The Depot Theater Company's fall production "The Mousetrap" opens Friday. The murder mystery, will run for three weekends, closing on Oct. 27.
The play tells the story of five guests stranded at a country inn by a blizzard. Along with the young couple who run the inn and the detective sergeant who arrives to investigate the murder, the guests each gradually reveal their connection to the murdered woman and their possible motives for her murder.
The play ends with a twist so surprising that the audience is traditionally asked not to tell the secret.
When Agatha Christie wrote "The Mousetrap," she expected the play to run eight months.
The play opened at the Theatre Royal on Oct. 6 of 1952.
And it never closed.
The play has logged over 25,000 performances and just celebrated its 60th anniversary.
"The Mousetrap" was first seen, or rather heard, as a short radio play called "Three Blind Mice." The play, which aired on May 30, 1947, was based on a true story.
Christie later turned the radio play into a short story, then into a stage play.
She gave the rights to the play to her grandson as a birthday present and attached several conditions to the production.
Christie directed that only one other production of the play can be produced annually so long as the original is playing. She also specified that no film version can be made of the play until the stage version has been closed for at least six months.
In 2010, the family of Agatha Christie was dismayed to learn that the online entry about the play on Wikipedia had revealed the surprise ending and the identity of the murderer.

▶ TASKS TO PERFORM:
**1)** Answer these questions from the article on "The Mousetrap":
(a) On what date does the Depot Theater Company's production close?
(b) At which theater did the play open in 1952?
(c) What was the radio play the stage play grew from called?
**2)** Quote everything from "The Depot Theater" down to "run eight months." in the article on "The Mousetrap".

▶ INFORMATION SHOWN:
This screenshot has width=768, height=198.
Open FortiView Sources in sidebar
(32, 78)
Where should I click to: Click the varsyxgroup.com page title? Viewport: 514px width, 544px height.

▶ SOLUTION LIST:
**1)**
(a) Oct. 27
(b) The Theatre Royal
(c) "Three Blind Mice"

**2)**
The Depot Theater Company's fall production "The Mousetrap" opens Friday. The murder mystery, will run for three weekends, closing on Oct. 27.
The play tells the story of five guests stranded at a country inn by a blizzard. Along with the young couple who run the inn and the detective sergeant who arrives to investigate the murder, the guests each gradually reveal their connection to the murdered woman and their possible motives for her murder.
The play ends with a twist so surprising that the audience is traditionally asked not to tell the secret.
When Agatha Christie wrote "The Mousetrap," she expected the play to run eight months.